#### [DATA SHOWN]
--------------------------------------------------

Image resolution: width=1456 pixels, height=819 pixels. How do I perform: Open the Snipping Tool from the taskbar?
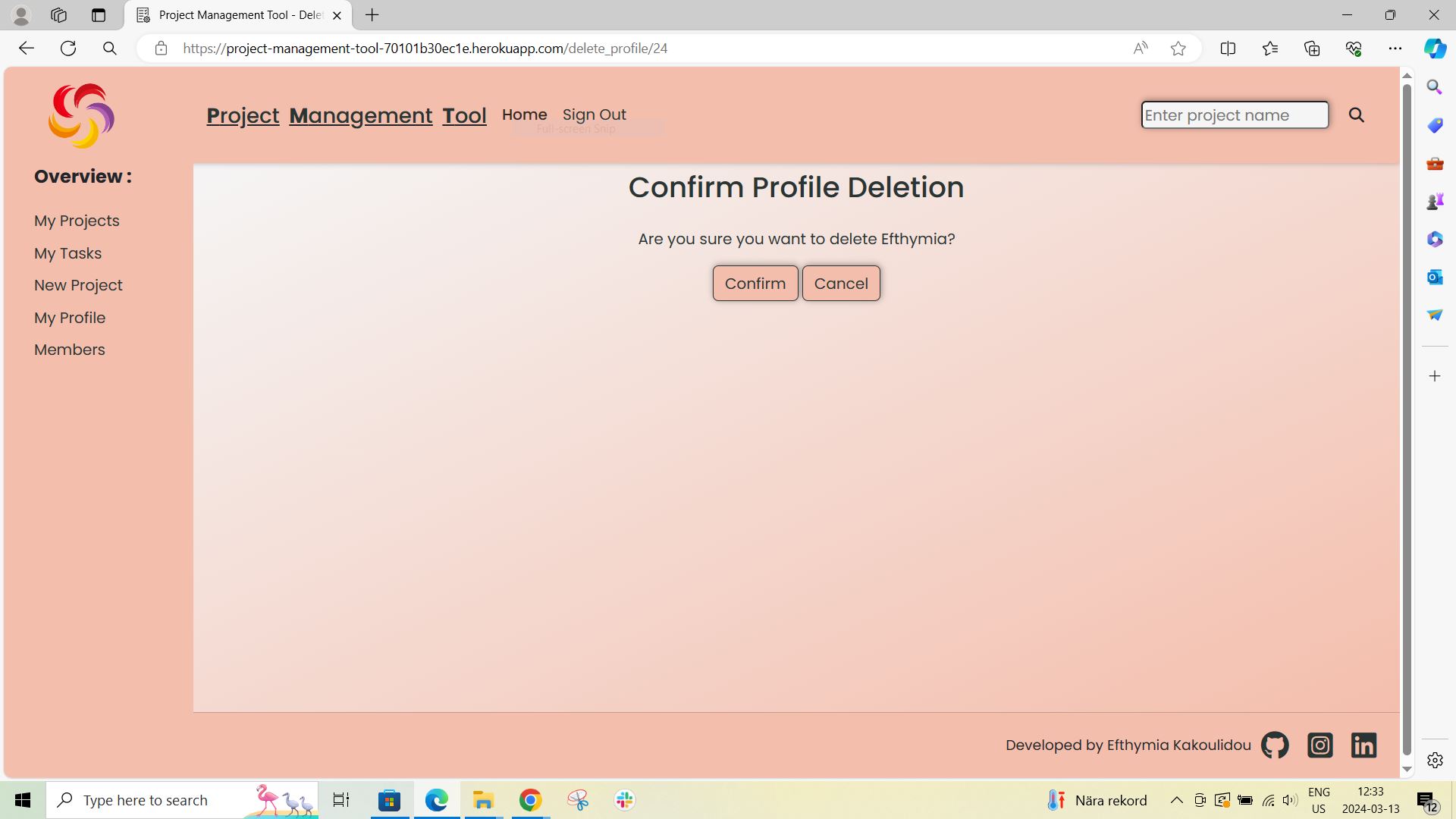point(577,799)
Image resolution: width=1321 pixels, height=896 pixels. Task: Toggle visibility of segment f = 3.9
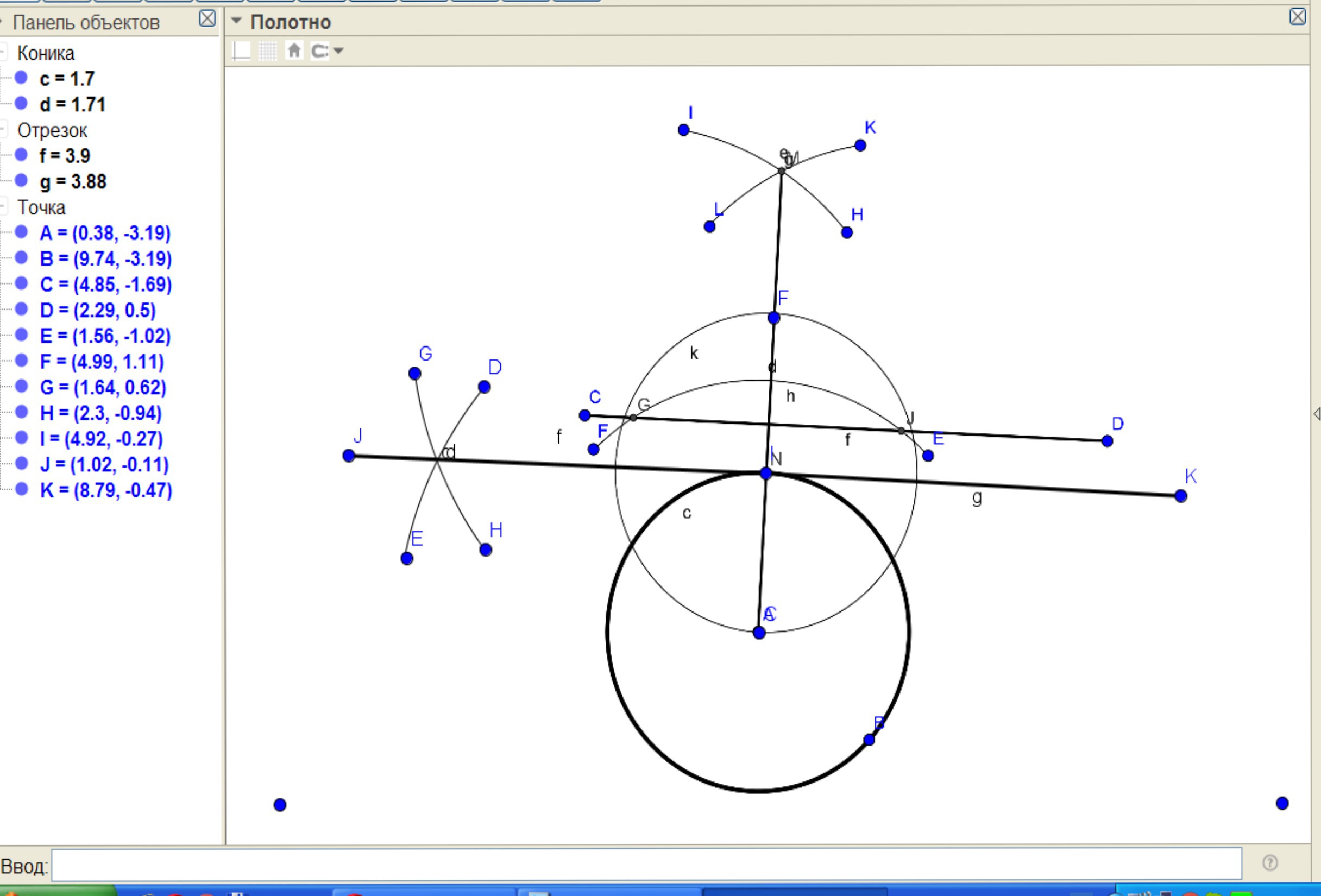coord(21,155)
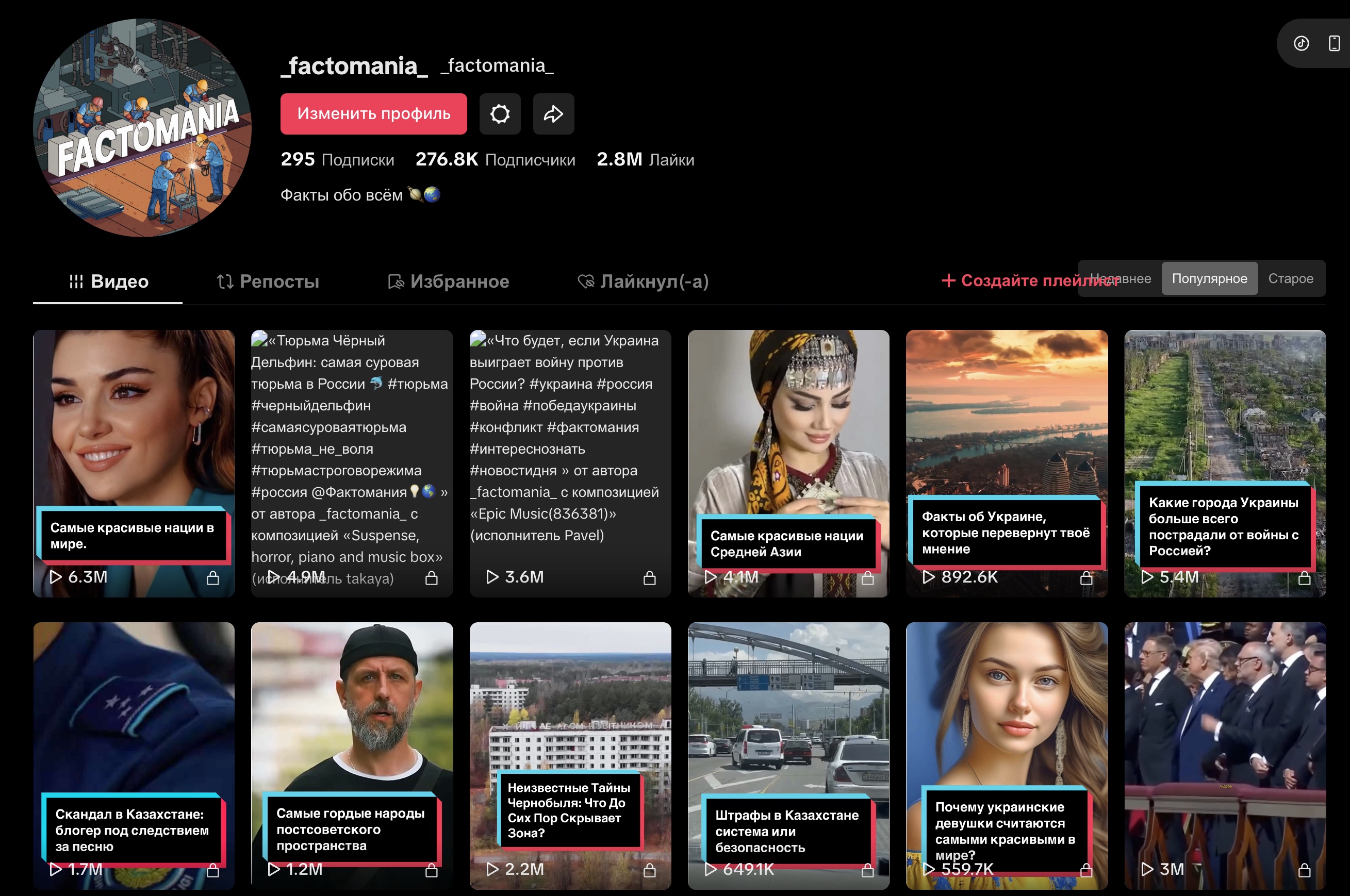Open the Репосты tab
Image resolution: width=1350 pixels, height=896 pixels.
pyautogui.click(x=268, y=281)
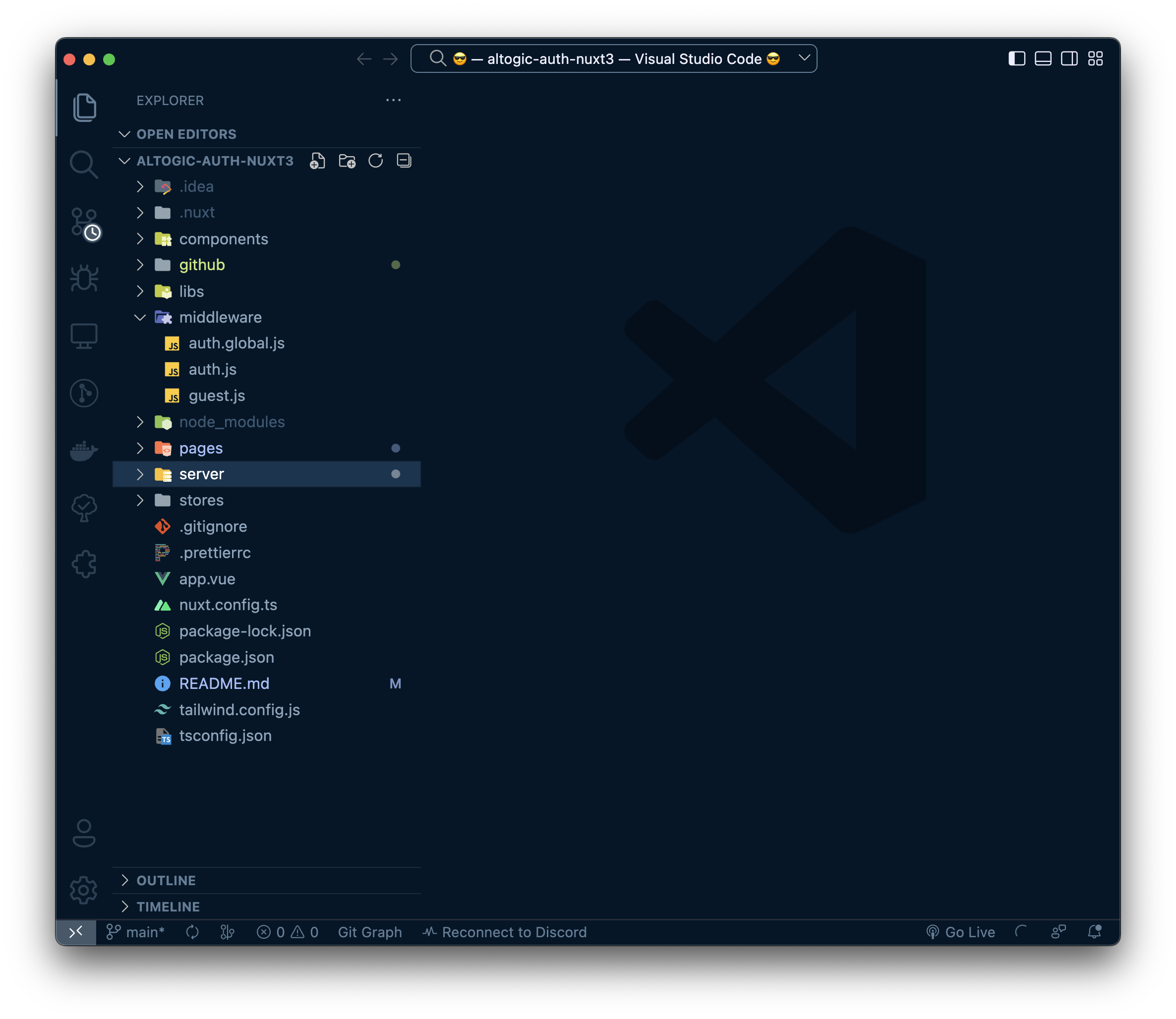Open the Extensions view icon
Viewport: 1176px width, 1019px height.
[84, 564]

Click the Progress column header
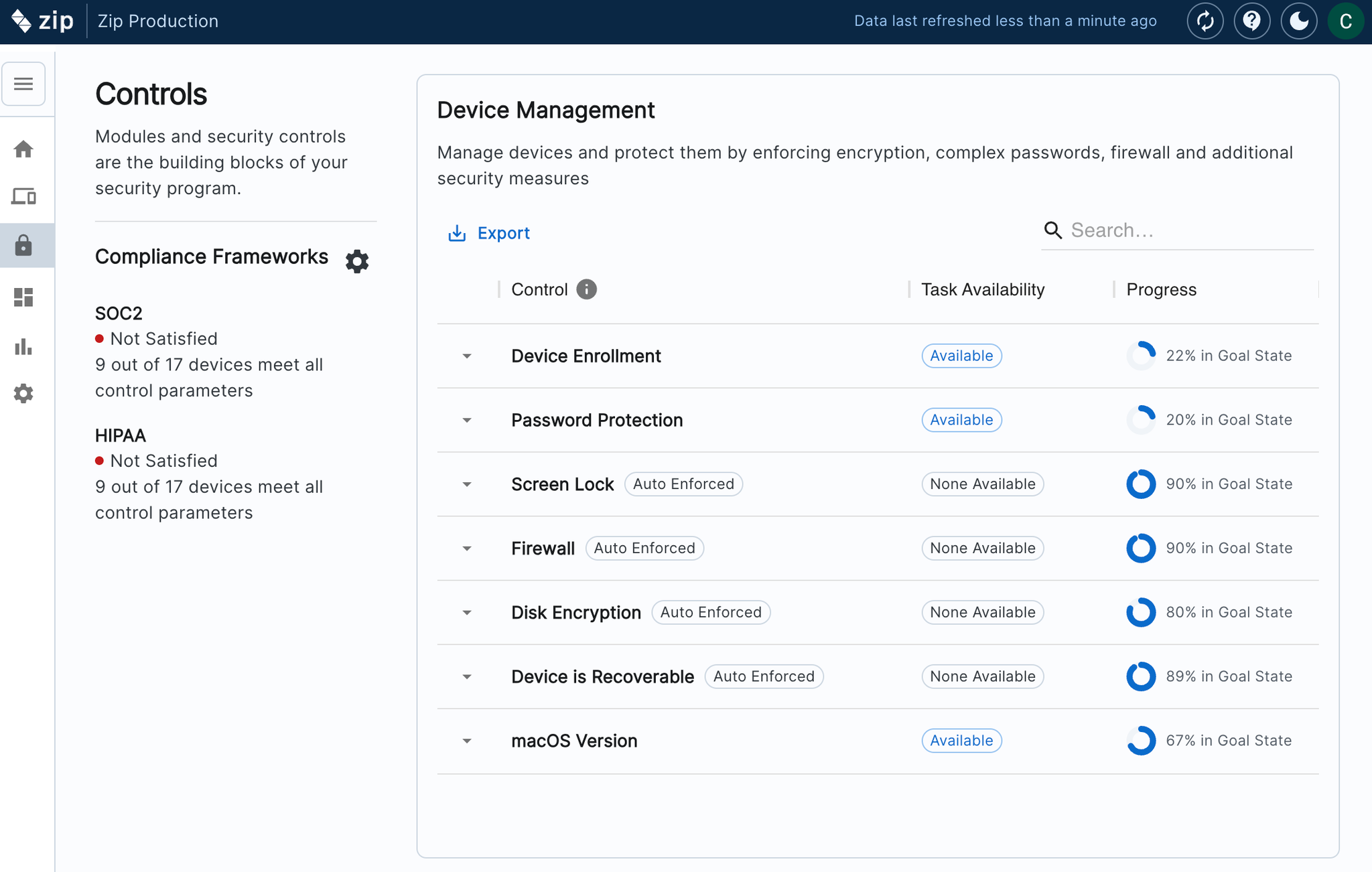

--------------------------------------------------

#### [TASK REQUIREMENTS]
Give back the material exactly as written, images excluded.

#### [TASK OUTPUT]
Image resolution: width=1456 pixels, height=819 pixels. How do I perform: Open the Snipping Tool from the taskbar?
point(577,799)
Image resolution: width=1321 pixels, height=896 pixels. Task: Toggle visibility of segment f = 3.9
coord(21,155)
Open the Репосты tab
Image resolution: width=1350 pixels, height=896 pixels.
pyautogui.click(x=268, y=281)
Open the Extensions view icon
Viewport: 1176px width, 1019px height.
[84, 564]

Click the Progress column header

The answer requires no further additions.